Please copy every one of the records below word for word.

* Begin AVAILABLE RECORDS *

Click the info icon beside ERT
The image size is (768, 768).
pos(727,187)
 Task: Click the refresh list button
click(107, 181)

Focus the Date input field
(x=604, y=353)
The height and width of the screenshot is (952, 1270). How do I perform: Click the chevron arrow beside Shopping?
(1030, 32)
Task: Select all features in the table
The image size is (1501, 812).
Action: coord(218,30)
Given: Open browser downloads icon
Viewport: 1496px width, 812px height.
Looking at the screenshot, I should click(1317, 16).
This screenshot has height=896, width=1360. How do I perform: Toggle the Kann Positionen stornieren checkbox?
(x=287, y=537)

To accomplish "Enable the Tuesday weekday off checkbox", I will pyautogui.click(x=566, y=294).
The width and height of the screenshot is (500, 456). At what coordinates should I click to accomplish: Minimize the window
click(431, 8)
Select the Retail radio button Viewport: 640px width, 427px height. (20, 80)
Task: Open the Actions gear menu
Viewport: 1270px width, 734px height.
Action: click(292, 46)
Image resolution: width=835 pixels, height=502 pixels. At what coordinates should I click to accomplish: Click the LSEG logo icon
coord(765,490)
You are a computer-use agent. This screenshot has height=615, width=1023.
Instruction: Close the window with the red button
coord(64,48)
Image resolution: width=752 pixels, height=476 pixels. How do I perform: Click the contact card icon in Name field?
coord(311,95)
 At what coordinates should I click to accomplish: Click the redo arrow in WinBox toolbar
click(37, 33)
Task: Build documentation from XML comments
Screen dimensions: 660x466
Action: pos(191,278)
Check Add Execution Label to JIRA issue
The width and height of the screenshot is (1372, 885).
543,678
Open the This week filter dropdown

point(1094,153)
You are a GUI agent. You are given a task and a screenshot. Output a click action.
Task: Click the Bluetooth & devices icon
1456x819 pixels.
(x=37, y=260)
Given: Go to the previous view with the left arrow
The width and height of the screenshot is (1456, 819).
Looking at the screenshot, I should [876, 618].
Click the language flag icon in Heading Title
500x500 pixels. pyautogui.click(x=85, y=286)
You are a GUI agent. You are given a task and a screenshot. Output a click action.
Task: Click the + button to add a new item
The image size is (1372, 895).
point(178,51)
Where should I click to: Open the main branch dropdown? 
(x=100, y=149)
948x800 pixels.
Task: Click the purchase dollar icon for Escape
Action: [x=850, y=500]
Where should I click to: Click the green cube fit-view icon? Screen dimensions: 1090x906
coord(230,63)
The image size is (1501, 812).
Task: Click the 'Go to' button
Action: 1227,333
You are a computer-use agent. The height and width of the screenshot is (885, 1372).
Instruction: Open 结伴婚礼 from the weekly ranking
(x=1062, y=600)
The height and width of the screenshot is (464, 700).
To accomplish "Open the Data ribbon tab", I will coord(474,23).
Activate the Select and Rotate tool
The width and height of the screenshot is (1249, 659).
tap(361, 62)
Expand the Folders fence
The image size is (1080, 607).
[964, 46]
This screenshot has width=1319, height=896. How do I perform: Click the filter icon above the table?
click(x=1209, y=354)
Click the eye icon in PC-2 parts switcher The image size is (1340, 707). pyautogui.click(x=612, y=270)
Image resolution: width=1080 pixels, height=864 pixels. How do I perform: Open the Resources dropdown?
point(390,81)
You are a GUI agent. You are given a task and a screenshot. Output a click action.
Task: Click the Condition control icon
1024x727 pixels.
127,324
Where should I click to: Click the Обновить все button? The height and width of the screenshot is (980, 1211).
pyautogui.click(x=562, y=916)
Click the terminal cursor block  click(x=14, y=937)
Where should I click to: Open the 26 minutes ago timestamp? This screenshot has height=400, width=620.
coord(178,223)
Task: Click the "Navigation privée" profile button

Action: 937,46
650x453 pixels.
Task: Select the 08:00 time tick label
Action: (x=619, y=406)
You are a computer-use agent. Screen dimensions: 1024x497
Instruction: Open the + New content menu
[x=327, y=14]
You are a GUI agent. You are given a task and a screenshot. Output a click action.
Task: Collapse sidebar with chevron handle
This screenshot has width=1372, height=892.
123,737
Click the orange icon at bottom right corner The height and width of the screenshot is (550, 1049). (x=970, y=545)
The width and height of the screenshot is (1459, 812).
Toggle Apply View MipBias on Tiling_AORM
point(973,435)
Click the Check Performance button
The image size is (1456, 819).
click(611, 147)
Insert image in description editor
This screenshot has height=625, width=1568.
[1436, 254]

* End AVAILABLE RECORDS *

WRITTEN SOLUTION>
Click the info icon beside ERT
The image size is (768, 768).
pos(727,187)
 Task: Click the refresh list button
click(107, 181)

Focus the Date input field
(x=604, y=353)
The height and width of the screenshot is (952, 1270). How do I perform: Click the chevron arrow beside Shopping?
(1030, 32)
Task: Select all features in the table
The image size is (1501, 812).
Action: coord(218,30)
Given: Open browser downloads icon
Viewport: 1496px width, 812px height.
Looking at the screenshot, I should click(1317, 16).
This screenshot has height=896, width=1360. How do I perform: Toggle the Kann Positionen stornieren checkbox?
(x=287, y=537)

To accomplish "Enable the Tuesday weekday off checkbox", I will pyautogui.click(x=566, y=294).
The width and height of the screenshot is (500, 456). At what coordinates should I click to accomplish: Minimize the window
click(431, 8)
Select the Retail radio button Viewport: 640px width, 427px height. (20, 80)
Task: Open the Actions gear menu
Viewport: 1270px width, 734px height.
Action: click(292, 46)
Image resolution: width=835 pixels, height=502 pixels. At what coordinates should I click to accomplish: Click the LSEG logo icon
coord(765,490)
You are a computer-use agent. This screenshot has height=615, width=1023.
Instruction: Close the window with the red button
coord(64,48)
Image resolution: width=752 pixels, height=476 pixels. How do I perform: Click the contact card icon in Name field?
coord(311,95)
 At what coordinates should I click to accomplish: Click the redo arrow in WinBox toolbar
click(37, 33)
Task: Build documentation from XML comments
Screen dimensions: 660x466
Action: pos(191,278)
Check Add Execution Label to JIRA issue
The width and height of the screenshot is (1372, 885).
543,678
Open the This week filter dropdown

point(1094,153)
You are a GUI agent. You are given a task and a screenshot. Output a click action.
Task: Click the Bluetooth & devices icon
1456x819 pixels.
(x=37, y=260)
Given: Go to the previous view with the left arrow
The width and height of the screenshot is (1456, 819).
Looking at the screenshot, I should [876, 618].
Click the language flag icon in Heading Title
500x500 pixels. pyautogui.click(x=85, y=286)
You are a GUI agent. You are given a task and a screenshot. Output a click action.
Task: Click the + button to add a new item
The image size is (1372, 895).
point(178,51)
Where should I click to: Open the main branch dropdown? 
(x=100, y=149)
948x800 pixels.
Task: Click the purchase dollar icon for Escape
Action: [x=850, y=500]
Where should I click to: Click the green cube fit-view icon? Screen dimensions: 1090x906
coord(230,63)
The image size is (1501, 812).
Task: Click the 'Go to' button
Action: 1227,333
You are a computer-use agent. The height and width of the screenshot is (885, 1372).
Instruction: Open 结伴婚礼 from the weekly ranking
(x=1062, y=600)
The height and width of the screenshot is (464, 700).
To accomplish "Open the Data ribbon tab", I will coord(474,23).
Activate the Select and Rotate tool
The width and height of the screenshot is (1249, 659).
tap(361, 62)
Expand the Folders fence
The image size is (1080, 607).
[964, 46]
This screenshot has width=1319, height=896. How do I perform: Click the filter icon above the table?
click(x=1209, y=354)
Click the eye icon in PC-2 parts switcher The image size is (1340, 707). pyautogui.click(x=612, y=270)
Image resolution: width=1080 pixels, height=864 pixels. How do I perform: Open the Resources dropdown?
point(390,81)
You are a GUI agent. You are given a task and a screenshot. Output a click action.
Task: Click the Condition control icon
1024x727 pixels.
127,324
Where should I click to: Click the Обновить все button? The height and width of the screenshot is (980, 1211).
pyautogui.click(x=562, y=916)
Click the terminal cursor block  click(x=14, y=937)
Where should I click to: Open the 26 minutes ago timestamp? This screenshot has height=400, width=620.
coord(178,223)
Task: Click the "Navigation privée" profile button

Action: 937,46
650x453 pixels.
Task: Select the 08:00 time tick label
Action: (x=619, y=406)
You are a computer-use agent. Screen dimensions: 1024x497
Instruction: Open the + New content menu
[x=327, y=14]
You are a GUI agent. You are given a task and a screenshot. Output a click action.
Task: Collapse sidebar with chevron handle
This screenshot has width=1372, height=892.
123,737
Click the orange icon at bottom right corner The height and width of the screenshot is (550, 1049). (x=970, y=545)
The width and height of the screenshot is (1459, 812).
Toggle Apply View MipBias on Tiling_AORM
point(973,435)
Click the Check Performance button
The image size is (1456, 819).
click(611, 147)
Insert image in description editor
This screenshot has height=625, width=1568.
[1436, 254]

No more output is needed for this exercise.